Gaspard Dughet (French, 1615-1675) (Circle of)

  • Épuisé

Circle of Gaspard Dughet, also known as Gaspard Poussin (French, 1615-1675)

An Italianate Landscape with Figures Resting

Oil on Canvas

  • Provenance; the collection of William Hardman,  one of the foremost art collectors in Manchester at the end of the 18th century - see label verso and notes below.
  • With old Christie's stencil verso.
  • Painting - 48.5cm x 63.5cm
  • Frame - 65cm x 79cm 

Notes

A very fine old master oil painting on canvas from the circle of Gaspard Dughet depicting classical figures resting by rocks with an Italianate landscape beyond.  The painting with an old label and Christie's stencil verso.

Provenance;

The painting has a wonderful provenance having been part of the collection of William Hardman.  The label verso inscribed 'Gaspar Poussin - 38 An Italian Landscape and Figures - Canvas - From the Collection of the late Wm. Hardman, Esq.'

There were two very substantial art collectors in Manchester at the end of the eighteenth century - John Leigh Phillips and William Hardman.  Hardman's collection of paintings - which ranged widely and included, reportedly, works by Titian, Canaletto, Veronese, Ruisdael, Rembrandt, Wilson, Wright and Fuseli - was said to have cost between thirty and forty thousand pounds and by 1807 numbered around seventy pictures.  See - The culture of capital; art, power and the nineteenth-century middle class.  Janet Wolff and John Seed (eds), Manchester University Press, 1988. Pages 49-50.

Condition

In very fine 'gallery' condition.   Professionally lined and conserved in the late 20th century.  Clean, most attractive, well framed and ready to hang.

Artist Information

Gaspard Dughet, also known as Gaspard Poussin, was a French painter born in Rome.  Dughet was born in Rome, the son of a French pastry-cook and his Italian wife. He has always generally been considered as a French painter, although in fact he never visited France. Between around 1631 and 1635 he became a pupil of Nicolas Poussin, who had married his sister Anne five years earlier. Because of this connection he was widely known as "Gaspard Poussin." After leaving Poussin's studio his works developed a more fluid style and developed his pictures of storms which account for 30 out of his 400 known works. 

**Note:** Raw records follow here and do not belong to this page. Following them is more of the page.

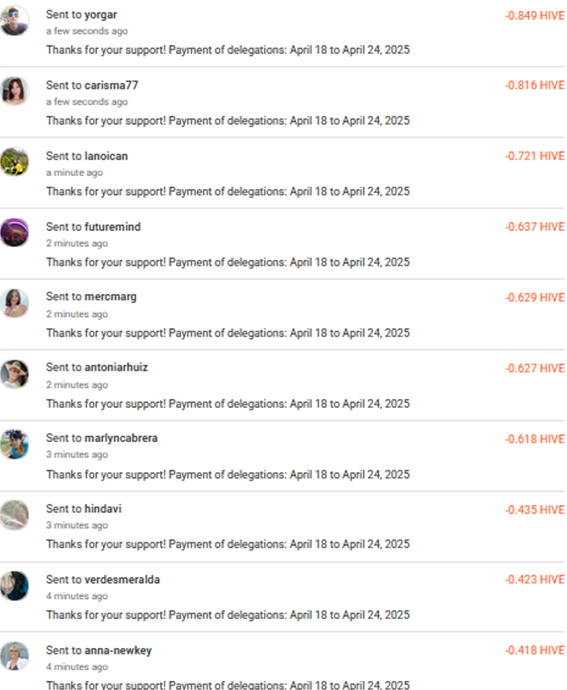Image resolution: width=567 pixels, height=690 pixels.
Task: Click carisma77's avatar picture
Action: [15, 91]
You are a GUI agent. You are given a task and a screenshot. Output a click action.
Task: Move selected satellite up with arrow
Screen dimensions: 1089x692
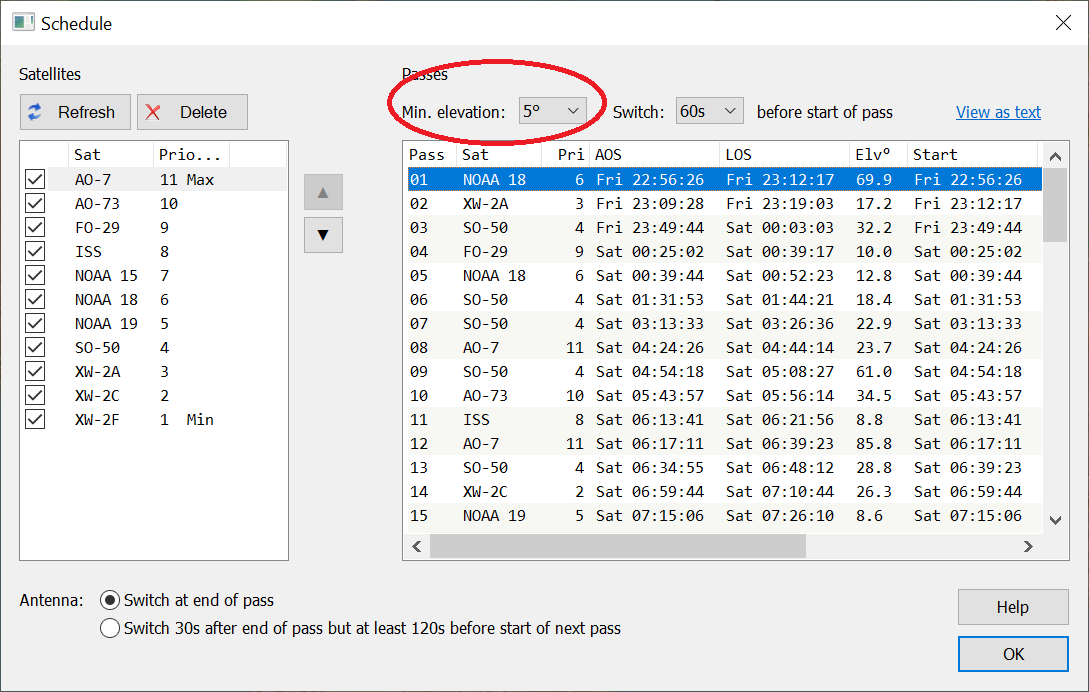[x=323, y=192]
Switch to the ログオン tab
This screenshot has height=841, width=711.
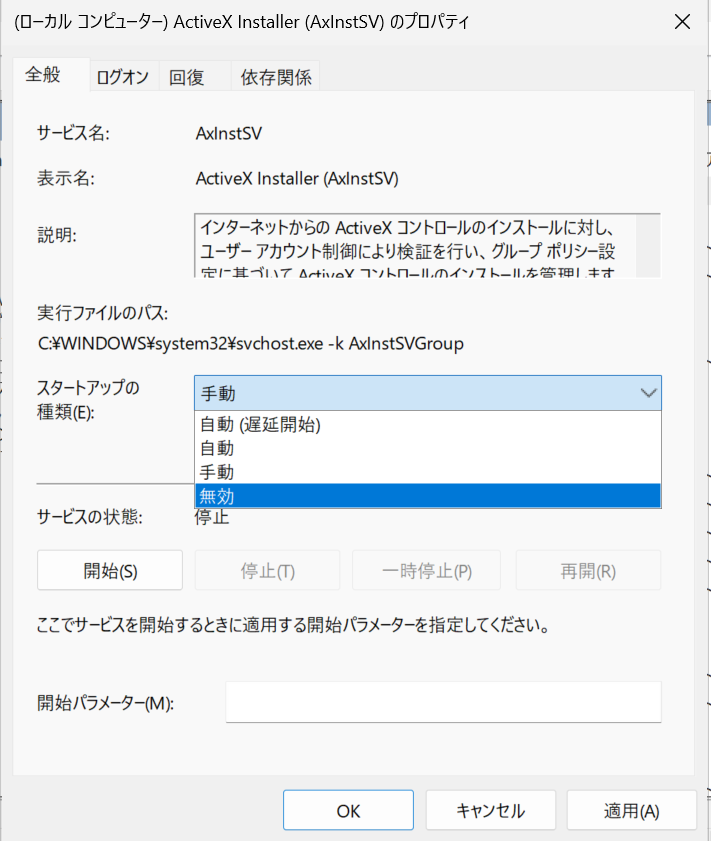click(122, 77)
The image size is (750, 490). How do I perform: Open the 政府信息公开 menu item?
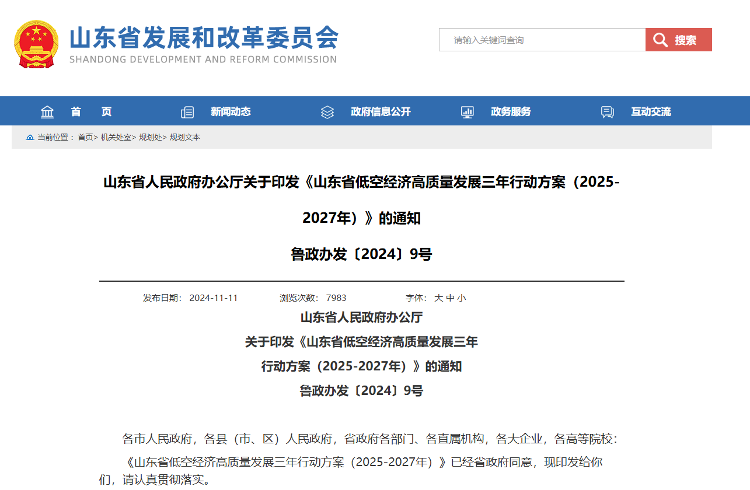381,111
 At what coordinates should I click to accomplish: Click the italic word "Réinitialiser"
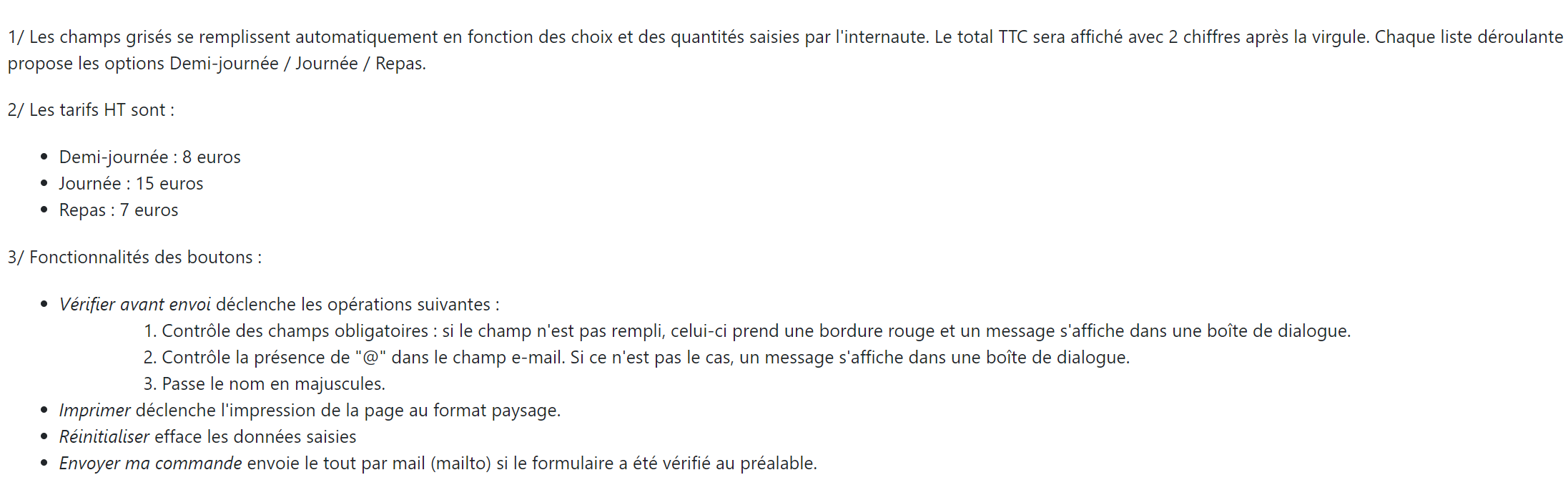pos(104,437)
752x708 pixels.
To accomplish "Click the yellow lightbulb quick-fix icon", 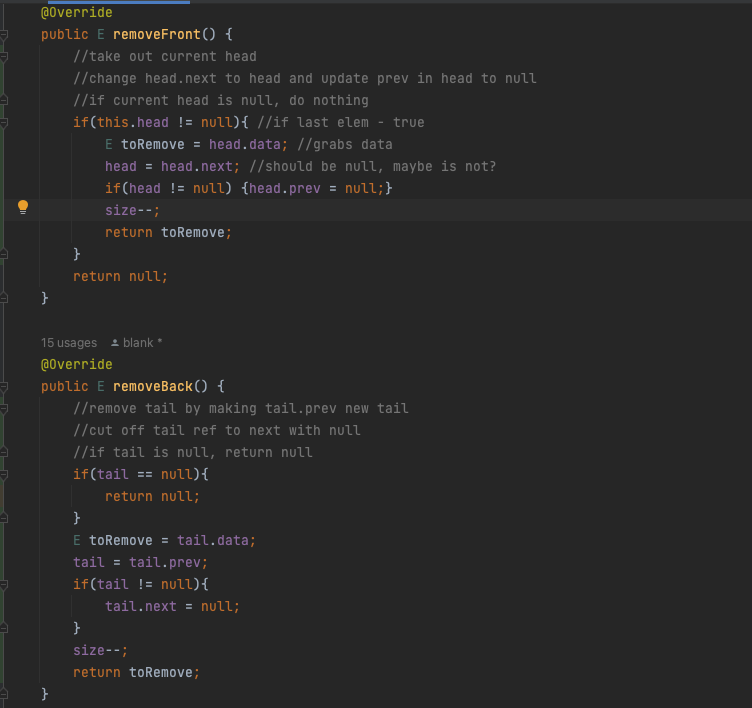I will click(23, 208).
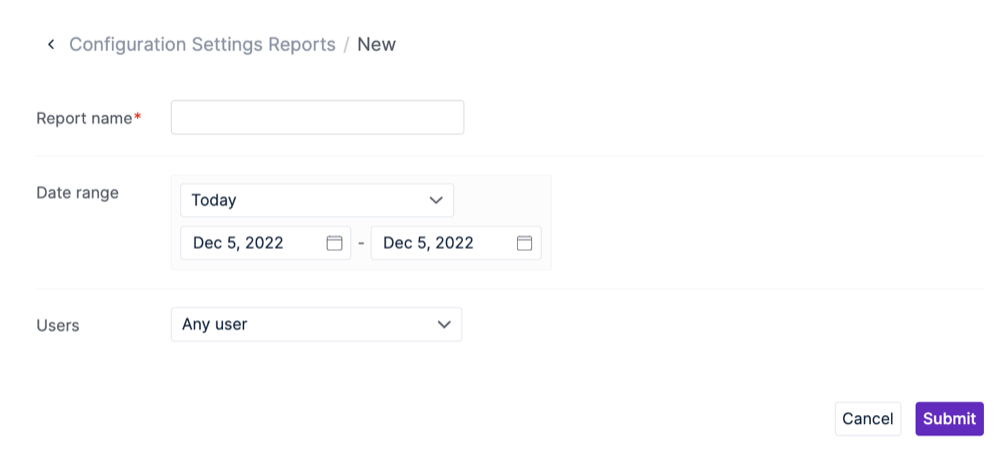Click the chevron in the Any user dropdown
Viewport: 999px width, 452px height.
[444, 324]
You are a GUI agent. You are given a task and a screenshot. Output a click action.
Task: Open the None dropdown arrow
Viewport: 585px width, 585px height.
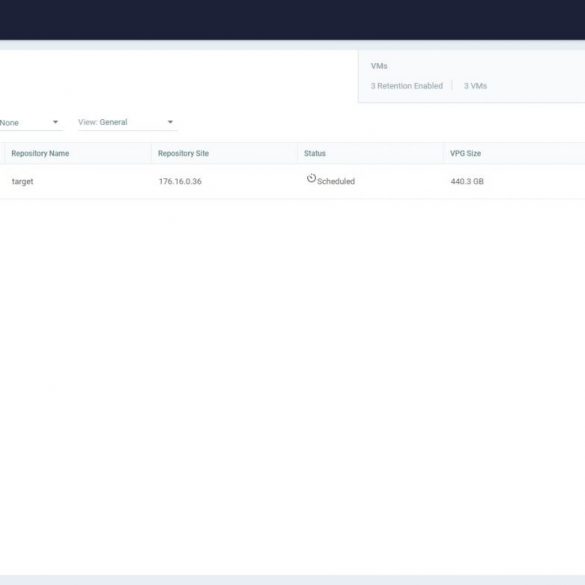click(55, 122)
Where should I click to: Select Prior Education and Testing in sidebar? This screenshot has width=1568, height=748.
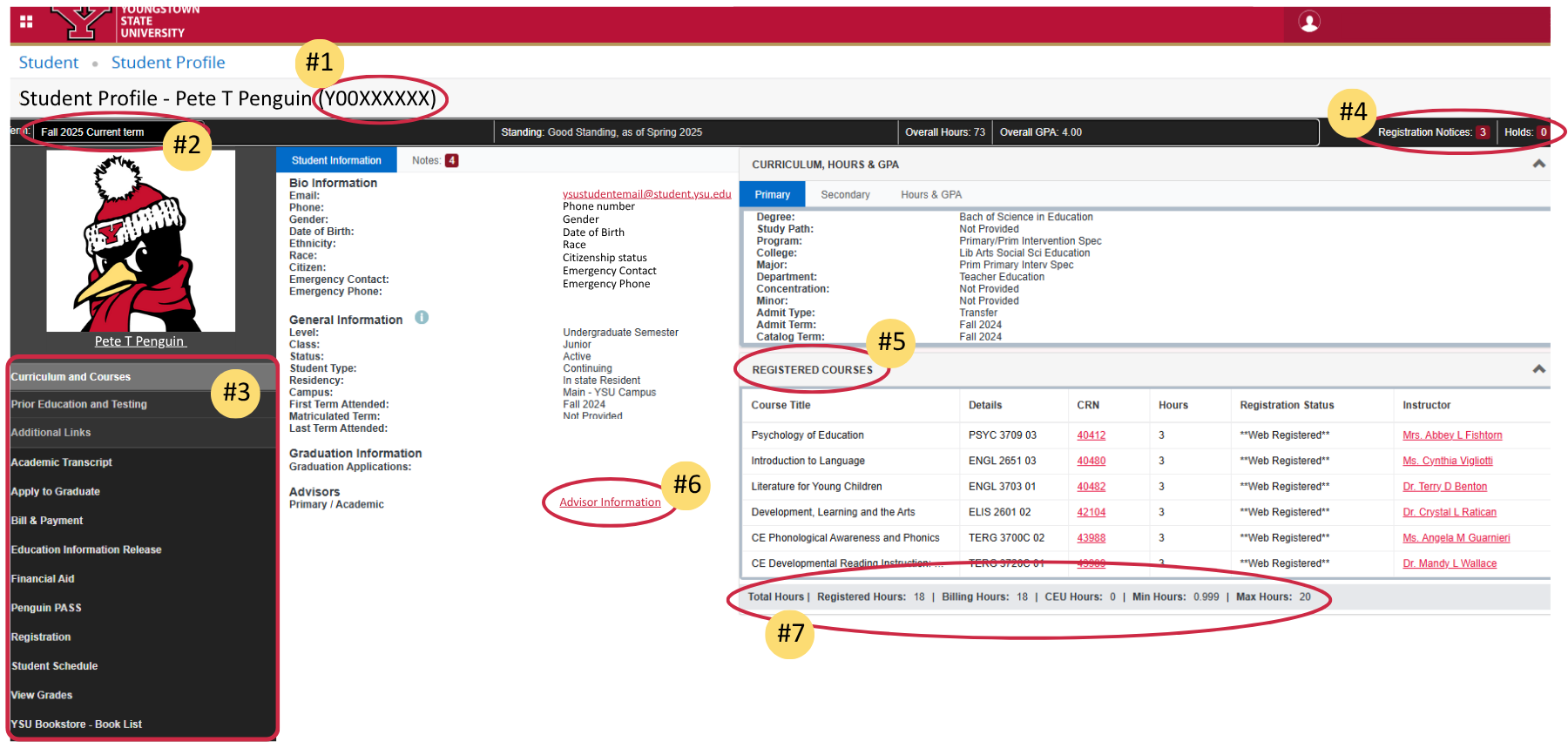coord(79,404)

He specialised in painting landscapes of the Roman Campagna becoming, along with his exact contemporary Salvator Rosa, one of the two leading landscape painters of his time. He painted several cycles of frescoes, including one, showing various sites around Rome, at the Colonna Palace. He worked with Pier Francesco Mola, Cozza, and Mattia Preti at the Palazzo Pamphilj in Valmontone. He often collaborated with Guillaume Courtois who painted the staffage in his landscapes. This was the case, for instance, in the works for the Palazzo Pamphilj. There is another fresco cycle by Dughet, though in a bad state of preservation, in San Martino ai Monti.  Dughet died in Rome on 25 May 1675.